Sinn Féin and the Rising of Easter Week, 1916 (2)

Eleanor Hull
1926-1931
Sinn Féin and the Rising of Easter Week, 1916 | start of chapter

As a political organization Sinn Féin did not come into being till 1905. Its way was prepared and its spirit was infused into the movement chiefly by the work of two men, Arthur Griffith and P. H. Pearse (Pádraic Mac Piarais). Though one in their ends, the methods they used were different.

In his weekly paper, the United Irishman, first established in 1899, Arthur Griffith, while preaching the doctrine of absolute independence, discussed in a series of admirable articles the revival of Irish industries, the condition and prospects of agriculture, and the development of industrial ideals.

Material prosperity he set before his readers as a thing to be aimed at, and the methods by which it might be attained were worthy of the most serious consideration.

He preached the renewal of a fraternal spirit between Irishmen of all classes and mutual co-operation for the benefit of the country. He boldly declared war on the Parliamentary party, and proposed to substitute for it a policy formed on that of the Hungarian Franz Déak, a main point in which was abstention from the Austrian Parliament.

The constitutional work of Redmond and his party he declared to be “useless, demoralizing, and degrading,” and he endeavoured to turn the eyes of his readers from the Parliament at Westminster, and to bring about independence by the promotion of the country’s interests from within.

Griffith’s book, The Resurrection of Hungary, had a wide sale, but it led to exaggerated views, not found in the book, such as that the language of Hungary, which threatened to become extinct, had been revived by the efforts of a few persons gathered in a drawingroom, and that the same result might be expected in the case of Irish. But this was true only of the upper classes, who had ceased to speak Hungarian; the language had never died out among the people at large.

Sinn Féin took its stand on the dictum that “The Constitution of 1782 is still the Constitution of Ireland;” it announced non-recognition of British authority. Griffith stood for educational methods in preference to physical force; but he demanded “a sovereign independence” which was not in the programme of the Parliamentary party, and he dropped that party as being a party of compromise.

_Extracted records_:
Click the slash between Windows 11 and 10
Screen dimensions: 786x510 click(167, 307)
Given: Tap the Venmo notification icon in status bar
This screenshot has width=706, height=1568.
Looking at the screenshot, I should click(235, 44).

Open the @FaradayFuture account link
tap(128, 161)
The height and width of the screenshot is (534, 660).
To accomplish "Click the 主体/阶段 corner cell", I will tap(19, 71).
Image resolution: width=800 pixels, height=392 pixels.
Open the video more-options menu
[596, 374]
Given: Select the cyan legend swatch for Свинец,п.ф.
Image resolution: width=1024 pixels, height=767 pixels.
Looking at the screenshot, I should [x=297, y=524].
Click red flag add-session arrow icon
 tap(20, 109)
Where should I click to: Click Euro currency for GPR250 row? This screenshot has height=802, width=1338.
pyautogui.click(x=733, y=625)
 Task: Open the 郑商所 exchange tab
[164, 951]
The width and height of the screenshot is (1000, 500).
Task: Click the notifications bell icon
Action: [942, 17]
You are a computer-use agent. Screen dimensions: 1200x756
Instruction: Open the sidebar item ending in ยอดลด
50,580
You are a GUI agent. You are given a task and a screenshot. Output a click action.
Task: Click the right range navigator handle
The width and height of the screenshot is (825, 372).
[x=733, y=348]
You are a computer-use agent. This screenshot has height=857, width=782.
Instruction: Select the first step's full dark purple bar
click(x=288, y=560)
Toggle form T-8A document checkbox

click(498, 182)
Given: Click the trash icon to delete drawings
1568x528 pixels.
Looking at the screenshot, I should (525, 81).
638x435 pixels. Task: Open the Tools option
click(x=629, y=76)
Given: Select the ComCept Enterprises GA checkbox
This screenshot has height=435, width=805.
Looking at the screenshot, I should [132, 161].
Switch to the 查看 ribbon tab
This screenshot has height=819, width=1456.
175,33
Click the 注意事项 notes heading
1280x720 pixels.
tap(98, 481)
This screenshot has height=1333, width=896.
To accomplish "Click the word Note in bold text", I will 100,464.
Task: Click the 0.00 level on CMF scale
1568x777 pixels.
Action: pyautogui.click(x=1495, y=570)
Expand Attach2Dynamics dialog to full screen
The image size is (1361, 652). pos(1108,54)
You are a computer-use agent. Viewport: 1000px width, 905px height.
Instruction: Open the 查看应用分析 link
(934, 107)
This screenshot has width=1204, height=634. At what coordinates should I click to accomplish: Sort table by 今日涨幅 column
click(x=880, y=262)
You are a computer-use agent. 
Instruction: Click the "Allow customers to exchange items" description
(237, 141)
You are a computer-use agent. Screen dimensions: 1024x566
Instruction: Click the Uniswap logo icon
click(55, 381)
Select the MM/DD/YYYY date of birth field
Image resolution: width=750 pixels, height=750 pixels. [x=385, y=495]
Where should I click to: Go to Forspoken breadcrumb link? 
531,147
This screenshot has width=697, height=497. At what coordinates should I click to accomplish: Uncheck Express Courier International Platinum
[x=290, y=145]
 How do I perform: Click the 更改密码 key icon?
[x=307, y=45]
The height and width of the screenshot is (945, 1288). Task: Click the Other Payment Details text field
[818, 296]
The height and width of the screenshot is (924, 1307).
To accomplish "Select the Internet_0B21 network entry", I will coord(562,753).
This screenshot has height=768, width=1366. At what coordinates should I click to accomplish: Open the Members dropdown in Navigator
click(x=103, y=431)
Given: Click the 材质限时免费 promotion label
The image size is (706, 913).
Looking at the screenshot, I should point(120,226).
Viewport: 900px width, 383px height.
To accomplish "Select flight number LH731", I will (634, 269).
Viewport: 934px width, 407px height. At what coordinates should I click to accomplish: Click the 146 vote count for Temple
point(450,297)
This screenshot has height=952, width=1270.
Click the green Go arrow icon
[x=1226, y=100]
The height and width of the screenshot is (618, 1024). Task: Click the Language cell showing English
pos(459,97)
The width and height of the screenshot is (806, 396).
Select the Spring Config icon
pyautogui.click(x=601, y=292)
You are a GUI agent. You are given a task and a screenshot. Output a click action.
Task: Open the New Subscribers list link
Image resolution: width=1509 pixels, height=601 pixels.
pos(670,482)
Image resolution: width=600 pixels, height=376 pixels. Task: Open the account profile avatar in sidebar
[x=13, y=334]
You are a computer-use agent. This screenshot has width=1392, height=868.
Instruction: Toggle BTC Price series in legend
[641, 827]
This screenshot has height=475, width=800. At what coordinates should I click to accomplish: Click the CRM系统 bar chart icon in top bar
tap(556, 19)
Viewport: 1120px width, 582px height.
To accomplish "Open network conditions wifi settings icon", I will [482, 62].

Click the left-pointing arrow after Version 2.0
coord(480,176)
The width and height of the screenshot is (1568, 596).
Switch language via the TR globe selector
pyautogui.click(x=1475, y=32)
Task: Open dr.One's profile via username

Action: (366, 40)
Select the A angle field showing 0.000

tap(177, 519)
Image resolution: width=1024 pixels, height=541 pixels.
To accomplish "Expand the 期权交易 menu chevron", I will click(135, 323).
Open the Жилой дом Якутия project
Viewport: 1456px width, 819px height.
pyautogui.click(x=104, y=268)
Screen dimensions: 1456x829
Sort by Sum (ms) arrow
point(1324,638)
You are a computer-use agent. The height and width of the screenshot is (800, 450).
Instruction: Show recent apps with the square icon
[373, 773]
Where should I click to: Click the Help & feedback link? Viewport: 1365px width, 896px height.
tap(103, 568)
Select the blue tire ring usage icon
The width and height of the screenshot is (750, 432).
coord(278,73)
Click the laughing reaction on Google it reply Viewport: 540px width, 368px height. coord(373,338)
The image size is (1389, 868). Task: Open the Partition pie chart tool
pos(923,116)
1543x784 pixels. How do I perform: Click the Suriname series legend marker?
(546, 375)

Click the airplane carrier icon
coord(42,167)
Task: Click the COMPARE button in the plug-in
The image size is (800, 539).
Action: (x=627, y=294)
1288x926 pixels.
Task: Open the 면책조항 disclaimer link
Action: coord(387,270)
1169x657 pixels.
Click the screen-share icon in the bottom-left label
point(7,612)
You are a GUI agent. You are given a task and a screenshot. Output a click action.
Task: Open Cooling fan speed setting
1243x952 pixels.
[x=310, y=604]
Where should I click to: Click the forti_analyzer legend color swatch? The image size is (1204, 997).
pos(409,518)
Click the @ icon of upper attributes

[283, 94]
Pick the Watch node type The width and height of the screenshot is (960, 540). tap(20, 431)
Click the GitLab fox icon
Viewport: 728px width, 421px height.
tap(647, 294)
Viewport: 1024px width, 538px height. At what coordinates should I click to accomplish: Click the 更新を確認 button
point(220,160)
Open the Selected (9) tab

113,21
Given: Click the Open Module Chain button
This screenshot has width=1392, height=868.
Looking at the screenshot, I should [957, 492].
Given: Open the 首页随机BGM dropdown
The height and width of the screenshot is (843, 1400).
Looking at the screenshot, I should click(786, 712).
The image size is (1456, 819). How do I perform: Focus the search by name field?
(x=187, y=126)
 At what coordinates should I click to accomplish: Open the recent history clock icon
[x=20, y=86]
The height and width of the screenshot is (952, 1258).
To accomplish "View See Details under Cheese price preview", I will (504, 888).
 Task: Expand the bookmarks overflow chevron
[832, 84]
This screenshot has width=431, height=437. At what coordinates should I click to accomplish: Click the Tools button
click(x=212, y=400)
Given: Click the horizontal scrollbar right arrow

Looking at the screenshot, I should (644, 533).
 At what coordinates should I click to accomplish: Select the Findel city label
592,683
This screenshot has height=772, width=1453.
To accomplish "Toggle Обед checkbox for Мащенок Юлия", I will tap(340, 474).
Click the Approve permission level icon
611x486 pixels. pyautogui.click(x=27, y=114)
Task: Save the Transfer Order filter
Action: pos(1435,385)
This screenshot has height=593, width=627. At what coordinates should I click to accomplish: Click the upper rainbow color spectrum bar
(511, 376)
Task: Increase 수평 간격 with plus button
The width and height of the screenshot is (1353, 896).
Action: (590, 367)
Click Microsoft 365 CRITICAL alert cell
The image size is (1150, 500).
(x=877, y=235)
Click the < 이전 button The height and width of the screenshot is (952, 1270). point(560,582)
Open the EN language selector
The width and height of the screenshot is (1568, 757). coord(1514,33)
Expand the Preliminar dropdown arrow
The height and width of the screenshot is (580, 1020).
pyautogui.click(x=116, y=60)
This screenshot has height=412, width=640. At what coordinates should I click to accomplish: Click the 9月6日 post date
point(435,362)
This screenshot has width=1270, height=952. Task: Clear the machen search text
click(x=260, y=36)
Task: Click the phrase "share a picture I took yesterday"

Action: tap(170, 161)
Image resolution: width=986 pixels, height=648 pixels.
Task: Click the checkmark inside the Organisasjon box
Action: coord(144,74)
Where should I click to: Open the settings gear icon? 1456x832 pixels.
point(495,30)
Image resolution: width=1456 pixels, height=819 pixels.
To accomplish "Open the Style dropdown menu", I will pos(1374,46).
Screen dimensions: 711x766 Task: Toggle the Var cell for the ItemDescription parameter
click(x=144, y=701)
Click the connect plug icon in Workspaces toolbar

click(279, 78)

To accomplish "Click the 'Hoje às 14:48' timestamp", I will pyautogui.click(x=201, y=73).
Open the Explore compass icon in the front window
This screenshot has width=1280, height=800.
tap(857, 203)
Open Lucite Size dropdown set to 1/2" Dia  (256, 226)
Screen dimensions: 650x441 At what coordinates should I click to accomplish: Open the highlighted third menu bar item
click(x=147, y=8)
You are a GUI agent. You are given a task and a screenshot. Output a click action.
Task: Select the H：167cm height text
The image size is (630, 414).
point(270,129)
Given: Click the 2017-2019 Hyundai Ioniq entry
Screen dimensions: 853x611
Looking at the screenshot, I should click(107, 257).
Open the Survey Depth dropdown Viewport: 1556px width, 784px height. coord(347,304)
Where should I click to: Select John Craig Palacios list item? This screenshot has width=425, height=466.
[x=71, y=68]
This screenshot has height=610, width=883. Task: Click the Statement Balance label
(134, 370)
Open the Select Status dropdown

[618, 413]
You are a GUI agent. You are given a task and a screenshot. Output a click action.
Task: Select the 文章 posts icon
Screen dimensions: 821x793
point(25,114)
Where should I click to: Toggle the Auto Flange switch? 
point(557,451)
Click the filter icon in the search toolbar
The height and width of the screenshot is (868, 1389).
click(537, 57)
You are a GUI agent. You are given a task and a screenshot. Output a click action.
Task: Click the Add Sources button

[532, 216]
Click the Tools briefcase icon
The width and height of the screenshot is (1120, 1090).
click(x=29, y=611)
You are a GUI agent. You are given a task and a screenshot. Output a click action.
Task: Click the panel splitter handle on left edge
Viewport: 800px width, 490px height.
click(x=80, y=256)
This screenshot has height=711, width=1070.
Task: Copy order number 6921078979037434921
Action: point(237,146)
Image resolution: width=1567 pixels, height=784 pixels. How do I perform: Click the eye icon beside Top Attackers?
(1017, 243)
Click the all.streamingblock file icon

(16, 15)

_Exercise_: From the passage on Sinn Féin, write out word for word the stretch from "As a political" through "of industrial ideals.".

_Worked solution_:
As a political organization Sinn Féin did not come into being till 1905. Its way was prepared and its spirit was infused into the movement chiefly by the work of two men, Arthur Griffith and P. H. Pearse (Pádraic Mac Piarais). Though one in their ends, the methods they used were different.

In his weekly paper, the United Irishman, first established in 1899, Arthur Griffith, while preaching the doctrine of absolute independence, discussed in a series of admirable articles the revival of Irish industries, the condition and prospects of agriculture, and the development of industrial ideals.